Abstract In this study, accuracies of genomic prediction across various scenarios were compared using single- trait and multiple-trait animal models to detect genotype × environment (G × E) interaction based on REML method. The simulated high and low linkage disequilibrium (HLD and LLD) genome consisted of 15,000 and 50,000 SNP chip applications with 300 and 600 QTLs controlling the trait of interest. The simulation was done to create the genetic correlations between the traits in 4 environments and heritabilities of the traits were 0.20, 0.25, 0.30 and 0.35 in environments 1, 2, 3 and 4, respectively. Two strategies were used to predict the accuracy of genomic selection for cows without phenotypes. In the first strategy, phenotypes for cows in three environments were kept as a training set and breeding values for all animals were estimated using three-trait model.

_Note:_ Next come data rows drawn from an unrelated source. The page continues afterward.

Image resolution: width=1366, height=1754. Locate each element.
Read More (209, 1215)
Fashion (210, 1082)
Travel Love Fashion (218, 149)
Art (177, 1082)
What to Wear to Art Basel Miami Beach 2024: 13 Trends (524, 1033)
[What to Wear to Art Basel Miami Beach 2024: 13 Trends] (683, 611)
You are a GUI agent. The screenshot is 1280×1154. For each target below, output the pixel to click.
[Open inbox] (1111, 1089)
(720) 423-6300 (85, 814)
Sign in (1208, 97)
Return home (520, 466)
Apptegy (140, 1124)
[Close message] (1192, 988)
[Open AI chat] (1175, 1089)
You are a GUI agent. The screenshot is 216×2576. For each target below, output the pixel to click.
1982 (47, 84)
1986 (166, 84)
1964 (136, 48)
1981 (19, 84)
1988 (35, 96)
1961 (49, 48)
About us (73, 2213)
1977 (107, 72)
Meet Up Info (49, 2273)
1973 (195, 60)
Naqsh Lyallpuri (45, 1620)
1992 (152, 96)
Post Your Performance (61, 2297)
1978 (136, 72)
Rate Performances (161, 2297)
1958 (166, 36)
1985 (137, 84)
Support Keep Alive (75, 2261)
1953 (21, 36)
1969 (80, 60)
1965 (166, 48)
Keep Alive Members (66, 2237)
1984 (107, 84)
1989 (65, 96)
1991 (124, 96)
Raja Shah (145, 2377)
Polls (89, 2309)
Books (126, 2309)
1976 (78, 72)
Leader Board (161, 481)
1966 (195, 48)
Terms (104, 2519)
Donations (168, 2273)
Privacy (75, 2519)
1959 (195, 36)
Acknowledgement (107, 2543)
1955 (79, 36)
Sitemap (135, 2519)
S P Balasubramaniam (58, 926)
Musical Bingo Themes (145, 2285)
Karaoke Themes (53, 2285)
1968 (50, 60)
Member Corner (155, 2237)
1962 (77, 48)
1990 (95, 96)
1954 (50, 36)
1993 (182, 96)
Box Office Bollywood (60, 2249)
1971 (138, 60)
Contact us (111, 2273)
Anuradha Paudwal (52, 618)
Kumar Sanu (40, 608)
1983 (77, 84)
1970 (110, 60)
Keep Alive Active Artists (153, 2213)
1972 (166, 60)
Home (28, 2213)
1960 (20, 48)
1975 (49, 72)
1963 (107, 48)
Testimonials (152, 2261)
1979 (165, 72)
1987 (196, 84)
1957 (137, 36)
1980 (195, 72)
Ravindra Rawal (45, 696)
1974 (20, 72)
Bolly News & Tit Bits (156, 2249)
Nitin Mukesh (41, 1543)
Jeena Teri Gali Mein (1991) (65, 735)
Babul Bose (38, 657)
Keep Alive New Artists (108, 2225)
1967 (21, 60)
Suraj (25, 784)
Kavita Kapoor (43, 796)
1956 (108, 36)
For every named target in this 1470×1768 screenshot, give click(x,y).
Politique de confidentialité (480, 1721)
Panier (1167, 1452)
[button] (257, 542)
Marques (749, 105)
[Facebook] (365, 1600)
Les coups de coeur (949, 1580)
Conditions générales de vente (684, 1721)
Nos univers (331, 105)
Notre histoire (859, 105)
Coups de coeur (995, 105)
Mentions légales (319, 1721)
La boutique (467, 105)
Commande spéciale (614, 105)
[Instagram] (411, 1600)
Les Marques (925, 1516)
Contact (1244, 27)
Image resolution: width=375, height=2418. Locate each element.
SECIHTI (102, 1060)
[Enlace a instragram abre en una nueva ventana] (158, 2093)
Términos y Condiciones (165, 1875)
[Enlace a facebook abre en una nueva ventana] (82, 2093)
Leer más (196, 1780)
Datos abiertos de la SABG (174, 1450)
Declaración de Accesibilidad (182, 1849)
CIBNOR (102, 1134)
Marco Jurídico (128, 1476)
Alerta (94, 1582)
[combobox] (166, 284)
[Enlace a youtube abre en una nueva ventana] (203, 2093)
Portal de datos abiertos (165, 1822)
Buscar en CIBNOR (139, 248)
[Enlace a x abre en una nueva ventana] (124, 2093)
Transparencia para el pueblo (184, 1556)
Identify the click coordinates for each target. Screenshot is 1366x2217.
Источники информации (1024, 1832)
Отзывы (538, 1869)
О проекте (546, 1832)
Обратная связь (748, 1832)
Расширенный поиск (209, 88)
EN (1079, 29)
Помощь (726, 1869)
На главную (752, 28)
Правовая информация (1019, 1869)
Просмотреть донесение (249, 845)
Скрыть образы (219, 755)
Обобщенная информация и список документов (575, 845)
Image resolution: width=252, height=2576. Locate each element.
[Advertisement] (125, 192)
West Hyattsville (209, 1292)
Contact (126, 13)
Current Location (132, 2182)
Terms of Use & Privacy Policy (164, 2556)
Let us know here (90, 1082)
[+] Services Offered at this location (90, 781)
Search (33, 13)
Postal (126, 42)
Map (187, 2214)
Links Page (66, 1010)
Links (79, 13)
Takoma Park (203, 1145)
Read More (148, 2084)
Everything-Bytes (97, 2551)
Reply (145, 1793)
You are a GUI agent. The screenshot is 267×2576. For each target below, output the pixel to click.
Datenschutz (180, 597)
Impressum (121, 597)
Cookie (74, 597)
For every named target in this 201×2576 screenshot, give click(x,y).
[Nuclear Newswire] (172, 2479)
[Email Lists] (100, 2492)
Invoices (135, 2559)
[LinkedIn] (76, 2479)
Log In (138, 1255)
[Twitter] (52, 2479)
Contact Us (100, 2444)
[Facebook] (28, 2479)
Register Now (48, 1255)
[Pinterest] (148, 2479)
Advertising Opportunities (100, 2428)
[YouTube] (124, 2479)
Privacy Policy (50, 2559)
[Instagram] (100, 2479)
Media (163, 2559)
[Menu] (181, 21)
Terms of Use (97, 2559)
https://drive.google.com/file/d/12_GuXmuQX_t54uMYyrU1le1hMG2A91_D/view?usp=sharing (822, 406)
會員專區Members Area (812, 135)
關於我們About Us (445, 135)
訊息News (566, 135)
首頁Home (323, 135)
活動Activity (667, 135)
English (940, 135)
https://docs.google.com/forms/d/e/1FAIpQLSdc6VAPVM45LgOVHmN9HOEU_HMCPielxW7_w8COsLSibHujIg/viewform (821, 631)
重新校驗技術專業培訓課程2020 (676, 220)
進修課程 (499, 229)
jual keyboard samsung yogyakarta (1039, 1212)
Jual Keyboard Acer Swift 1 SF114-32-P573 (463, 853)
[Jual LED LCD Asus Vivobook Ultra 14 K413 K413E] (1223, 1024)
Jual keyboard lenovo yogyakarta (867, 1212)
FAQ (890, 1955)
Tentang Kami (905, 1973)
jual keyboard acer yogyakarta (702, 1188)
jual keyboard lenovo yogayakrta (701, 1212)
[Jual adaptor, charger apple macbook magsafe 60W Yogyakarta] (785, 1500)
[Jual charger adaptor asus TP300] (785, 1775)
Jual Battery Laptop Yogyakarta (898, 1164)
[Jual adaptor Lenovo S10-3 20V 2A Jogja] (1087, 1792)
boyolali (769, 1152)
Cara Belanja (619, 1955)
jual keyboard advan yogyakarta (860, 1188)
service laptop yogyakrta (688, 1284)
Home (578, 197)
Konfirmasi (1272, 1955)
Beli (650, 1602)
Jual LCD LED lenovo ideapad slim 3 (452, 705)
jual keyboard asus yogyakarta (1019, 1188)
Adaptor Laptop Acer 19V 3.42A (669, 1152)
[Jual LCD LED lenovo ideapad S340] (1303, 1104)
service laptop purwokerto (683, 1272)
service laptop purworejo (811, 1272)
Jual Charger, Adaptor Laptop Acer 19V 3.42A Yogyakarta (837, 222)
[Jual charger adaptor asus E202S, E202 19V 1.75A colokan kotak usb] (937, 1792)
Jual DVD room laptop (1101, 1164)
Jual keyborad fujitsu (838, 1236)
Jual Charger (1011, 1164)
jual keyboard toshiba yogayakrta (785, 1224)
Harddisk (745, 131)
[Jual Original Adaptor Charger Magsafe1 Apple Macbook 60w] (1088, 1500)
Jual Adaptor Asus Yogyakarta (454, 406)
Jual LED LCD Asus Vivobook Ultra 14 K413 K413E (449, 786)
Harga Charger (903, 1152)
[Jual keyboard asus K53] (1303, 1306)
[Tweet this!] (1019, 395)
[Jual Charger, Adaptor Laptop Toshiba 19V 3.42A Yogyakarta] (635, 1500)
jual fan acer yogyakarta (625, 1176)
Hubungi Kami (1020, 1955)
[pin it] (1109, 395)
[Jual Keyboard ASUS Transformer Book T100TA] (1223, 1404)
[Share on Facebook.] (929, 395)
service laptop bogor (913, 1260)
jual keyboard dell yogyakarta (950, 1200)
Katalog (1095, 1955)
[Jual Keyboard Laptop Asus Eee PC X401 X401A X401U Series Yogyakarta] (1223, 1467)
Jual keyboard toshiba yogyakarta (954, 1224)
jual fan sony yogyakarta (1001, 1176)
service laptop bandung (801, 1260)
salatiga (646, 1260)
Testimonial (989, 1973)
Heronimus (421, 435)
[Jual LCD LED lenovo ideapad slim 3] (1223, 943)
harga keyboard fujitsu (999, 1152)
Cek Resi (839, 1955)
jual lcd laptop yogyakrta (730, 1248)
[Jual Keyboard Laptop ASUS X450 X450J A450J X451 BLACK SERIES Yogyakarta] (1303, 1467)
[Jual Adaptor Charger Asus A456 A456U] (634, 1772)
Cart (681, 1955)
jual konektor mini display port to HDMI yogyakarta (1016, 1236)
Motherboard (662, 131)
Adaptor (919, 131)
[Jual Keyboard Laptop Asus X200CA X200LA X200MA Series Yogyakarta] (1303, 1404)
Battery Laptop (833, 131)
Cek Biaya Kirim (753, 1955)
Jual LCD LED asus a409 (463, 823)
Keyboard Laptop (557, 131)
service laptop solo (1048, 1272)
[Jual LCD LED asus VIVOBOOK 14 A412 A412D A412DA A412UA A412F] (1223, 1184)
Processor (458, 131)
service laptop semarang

In the second one, only 25, 50 or 75% of records in the fourth environment and all the records in the other three environments were used to predict GBV for non-phenotyped cows in the environment 4. For the first strategy, the highest accuracy of 0.695 was realized in scenario HLD with 600 QTL and 50K SNP chip for the fourth environment and the lowest accuracy of 0.495 was obtained in scenario LLD with 600QTL and 15K SNP chips for the first environment. Generally, the accuracy of prediction increased significantly (P<0.05) with increasing the number of markers, heritability and the genetic correlation between the traits, but no significant difference was observed between scenarios with 300 and 600 QTL. In comparison with models without G × E interaction, accuracies of the GBV for all environments increased when using multi-trait models. The results showed that the level of LD, number of animals in training set and genetic correlation across environments play important roles if G × E interaction exists. In conclusion, G × E interaction contributes to understanding variations of quantitative trait and increasing accuracy of genomic prediction. Therefore, the interaction should be taken into account in conducting selection in various environments or across different genotypes.